> Excerpt to read
+ + + + +

Having recently published SURGE, a cyberpunk fantasy fiction thriller in a re-imagined 1920s Chicago, we spoke to author Kelsey Lee Connors about writing her first novel, her influences and sources of motivation.
TBF: What started your passion for writing fiction?
KLC: I tell the same thing to everyone: there is no writing without reading. My mother read me The Hobbit when I was 8 years old, Harry Potter by the age I was 10. I read the Lord of the Rings when I was just 13, and at this time I was struggling to fit in both at school and at home. By the time I was 14 I was an all-out fantasy nut, completely addicted to the genre. These writers made me feel like I had something to call mine. So I wanted to give back to the genre that made me who I am today.
TBF: What are the main challenges you have found in your creative writing process?
KLC: Inspiration. It comes at the completely wrong moments. But I think the difference between a novelist and other writers is the dedication to work past writer’s block even when the entire universe is against you putting pen to paper. When I started, I only wrote when I was inspired, and I now I find this really hinders production of content. I sit down and I make myself write something – ANYTHING, even if it isn’t in chronological order.
In addition to this, naivety was a big challenge to overcome. Sometimes, as writers, we want to keep things in the text just because they are important to us. We become attached to characters and scenes. Now, I’ve gotten in the habit of being ruthless, deleting sections before I get the urge to leave it in the text. But I always save some bits in another file in case I need help developing a character later on down the road.
TBF: What have you found the easiest?
KLC: At times, everything about writing is easy, other times nothing is. But I can honestly say that writing my character Dante was the easiest part of SURGE. I got the inspiration for Dante’s character while watching a film-marathon of the Japanese film director Miyazaki. The idea of the classic Japanese animation gentleman got stuck in my mind: tall, dark, mysterious, and often magic.
TBF: What challenges did you face writing SURGE, given the dystopian and cyberpunk elements?
KLC: The dystopian elements were completely imagined by me, and it was very challenging at times. I was living in Chicago, so all the inspiration from the history of the city was at my fingertips, but I wanted SURGE to be more than historical fiction. I’ve always really loved the idea of Prohibition, crime and rebellion, so I tried to push myself to take the simple selling of bootleg liquor to the next level. That’s when I started toying with the idea of dystopia and cyberpunk. What would Prohibition be like if it included more than just the selling of alcohol? What would the people of 1920s Chicago do with an overlord who was scientifically far more advanced than their culture?
To help this, I discovered a whole genre of music dedicated to electronic ragtime, and I was sold.
TBF: What appeals to you about the 1920s culture and style in the US during the Prohibition?

+ + + + +

(Entries contained in a dataset)
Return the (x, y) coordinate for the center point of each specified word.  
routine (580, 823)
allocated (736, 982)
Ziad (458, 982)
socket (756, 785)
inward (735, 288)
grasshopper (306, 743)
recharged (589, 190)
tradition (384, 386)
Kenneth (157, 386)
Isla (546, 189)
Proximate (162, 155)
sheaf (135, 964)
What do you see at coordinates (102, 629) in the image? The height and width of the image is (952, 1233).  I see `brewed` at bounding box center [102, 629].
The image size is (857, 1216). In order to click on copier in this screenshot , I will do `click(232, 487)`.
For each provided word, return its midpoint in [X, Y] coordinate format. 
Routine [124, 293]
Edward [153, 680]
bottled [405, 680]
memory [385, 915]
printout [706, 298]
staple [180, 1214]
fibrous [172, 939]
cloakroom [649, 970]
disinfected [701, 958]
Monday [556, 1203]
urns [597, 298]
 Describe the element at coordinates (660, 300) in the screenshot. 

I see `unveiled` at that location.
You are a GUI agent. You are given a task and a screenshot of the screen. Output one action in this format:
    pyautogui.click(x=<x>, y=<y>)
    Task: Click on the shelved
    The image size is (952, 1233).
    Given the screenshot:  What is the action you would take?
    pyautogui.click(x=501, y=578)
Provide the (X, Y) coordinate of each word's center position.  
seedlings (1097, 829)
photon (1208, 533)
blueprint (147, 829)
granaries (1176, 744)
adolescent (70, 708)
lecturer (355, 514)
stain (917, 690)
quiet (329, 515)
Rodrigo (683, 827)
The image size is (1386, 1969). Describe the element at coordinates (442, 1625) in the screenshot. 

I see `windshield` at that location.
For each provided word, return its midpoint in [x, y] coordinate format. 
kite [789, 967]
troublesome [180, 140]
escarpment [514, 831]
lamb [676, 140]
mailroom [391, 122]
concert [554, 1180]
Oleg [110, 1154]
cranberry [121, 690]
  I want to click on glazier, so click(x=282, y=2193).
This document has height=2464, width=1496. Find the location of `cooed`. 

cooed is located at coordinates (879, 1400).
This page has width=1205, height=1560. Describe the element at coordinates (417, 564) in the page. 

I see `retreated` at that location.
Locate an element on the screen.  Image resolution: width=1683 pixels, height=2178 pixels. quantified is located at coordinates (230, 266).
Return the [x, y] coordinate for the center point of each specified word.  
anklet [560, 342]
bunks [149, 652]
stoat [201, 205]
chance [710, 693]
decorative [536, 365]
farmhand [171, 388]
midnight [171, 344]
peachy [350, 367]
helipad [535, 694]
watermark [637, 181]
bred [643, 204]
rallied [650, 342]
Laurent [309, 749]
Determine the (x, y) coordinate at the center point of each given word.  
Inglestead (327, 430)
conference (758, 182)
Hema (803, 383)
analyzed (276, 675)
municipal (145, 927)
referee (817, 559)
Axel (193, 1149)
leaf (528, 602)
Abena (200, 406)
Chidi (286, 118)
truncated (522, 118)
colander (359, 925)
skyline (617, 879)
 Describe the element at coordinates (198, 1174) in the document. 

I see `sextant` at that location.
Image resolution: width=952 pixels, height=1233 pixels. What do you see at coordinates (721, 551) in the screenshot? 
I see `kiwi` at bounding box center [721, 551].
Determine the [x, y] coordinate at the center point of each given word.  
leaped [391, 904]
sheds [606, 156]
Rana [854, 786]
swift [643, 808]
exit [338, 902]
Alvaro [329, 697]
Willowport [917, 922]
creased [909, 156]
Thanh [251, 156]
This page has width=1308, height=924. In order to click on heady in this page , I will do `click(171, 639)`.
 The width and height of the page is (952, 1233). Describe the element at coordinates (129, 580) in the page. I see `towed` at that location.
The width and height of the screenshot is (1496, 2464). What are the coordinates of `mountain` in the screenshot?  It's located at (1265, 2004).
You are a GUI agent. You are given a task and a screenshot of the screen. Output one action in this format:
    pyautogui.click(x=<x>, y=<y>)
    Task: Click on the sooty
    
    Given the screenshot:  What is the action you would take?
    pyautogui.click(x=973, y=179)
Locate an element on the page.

+ + + + +

> To do
According to the interview with Kelsey Lee Connors, what was she doing when she got the inspiration for the character Dante?

> Result
She was watching a film-marathon of the Japanese film director Miyazaki.